Axel Óskar Andrésson (born 27 January 1998) is an Icelandic professional footballer who plays as a centre-back for Superettan club Örebro.

Club career
Axel started his career in the youth team of local side Ungmennafélagið Afturelding before he was promoted to the first team at only the age of sixteen, going on to represent the side eleven times in the 2014 2. deild karla season. After impressing for Afturelding he was invited for a trial in England for the youth team at Reading.

Reading 
In July 2014, Axel joined Reading permanently, signing a two-year scholarship with the club. In July 2016 he graduated from the under-18 side having already committed to signing his first professional contract with the club. Having moved up to the under-23 squad, Axel was sent out on loan to gain some first team experience at National League South side Bath City in November 2016. Axel impressed during his time with the Romans scoring five goals from defence, and was even promoted to captain despite only being aged nineteen. He went on to make a total of eighteen appearances for Bath in all competitions. He was promoted to the first team upon his return to Reading in the summer of 2017, and made his professional and first team debut in the EFL Cup win over Gillingham on 8 August. On 6 December 2017, Axel joined Torquay United on a one-month youth loan deal until 6 January 2018.

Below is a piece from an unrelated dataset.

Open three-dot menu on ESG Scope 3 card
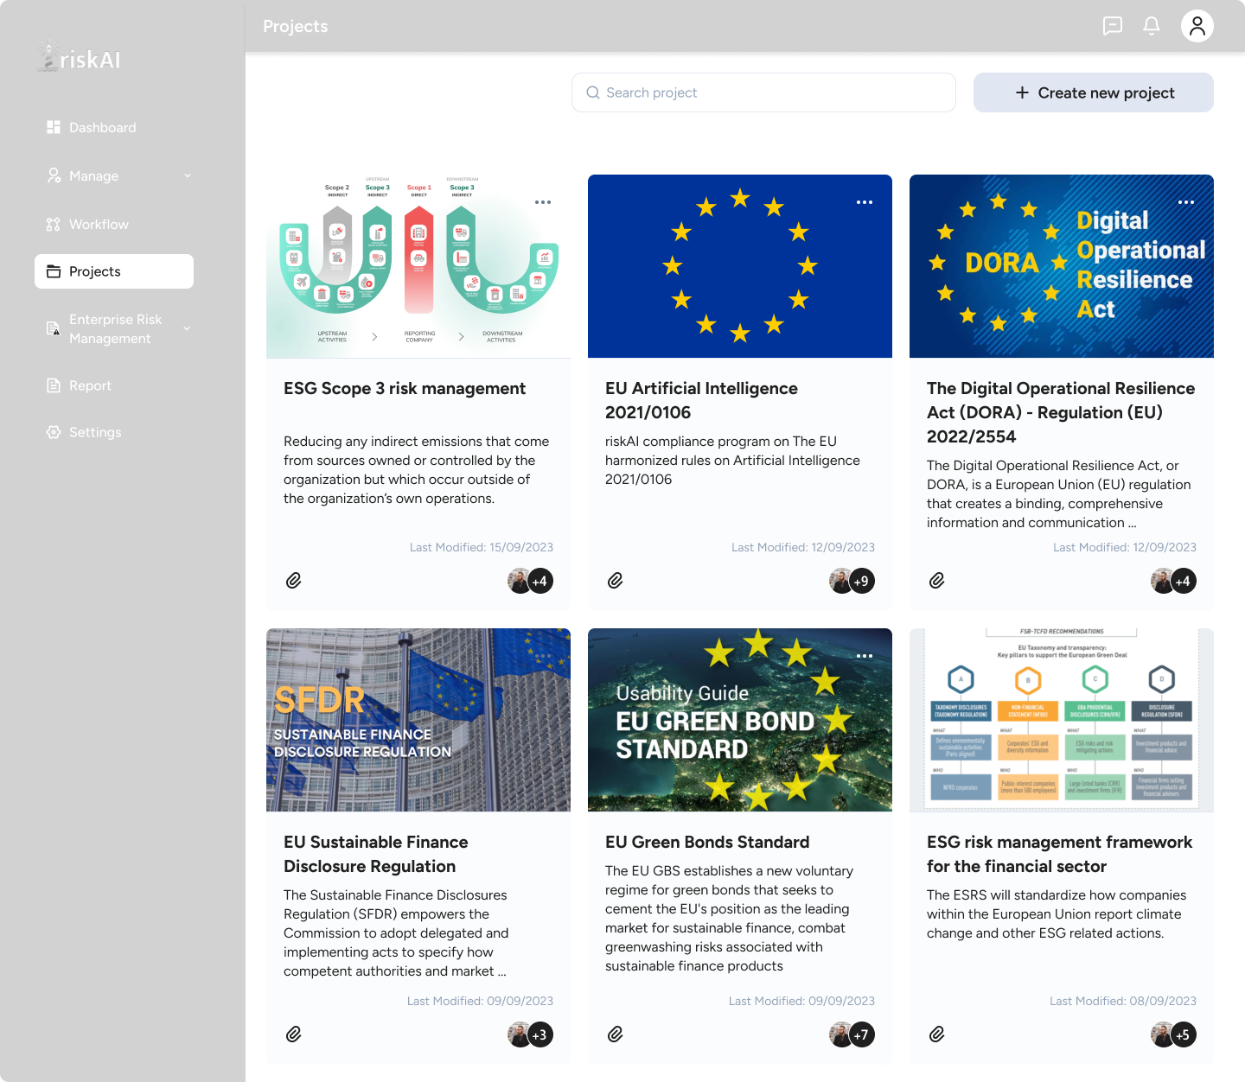 (x=543, y=202)
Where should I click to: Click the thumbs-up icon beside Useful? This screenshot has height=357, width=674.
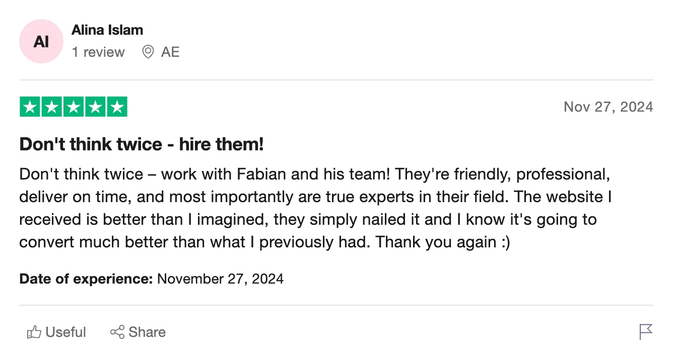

On 15 August 2018, Axel signed a new contract with Reading, until the summer of 2020, and then immediately joined Norwegian 1. divisjon club Viking FK on loan until the end of their 2018 season.

Viking 
On 21 December 2018, Viking FK announced the signing of Axel on a three-year contract for an undisclosed fee.
During the opening game of the 2019 season on 31 March against Kristiansund, Axel suffered a season-ending knee ligament injury.

Riga FC 
On 8 February 2021, Axel signed for Latvian club Riga FC. On 25 March 2022, Axel and Riga terminated their contract by mutual agreement.

Örebro
On 25 March 2022, Örebro announced the singing of Axel to a three-year contract.

International career
Axel has represented Iceland at under-17, under-19 and under-21 level. In December 2018, Axel got his first call-up for the Iceland national football team. 
He made his debut for the squad on 11 January 2019 in a friendly against Sweden, as a 70th-minute substitute for Eiður Sigurbjörnsson.

Personal life
Axel is the son of Andrés Guðmundsson, a former international strongman competitor and former holder of the World Strongman Challenge title.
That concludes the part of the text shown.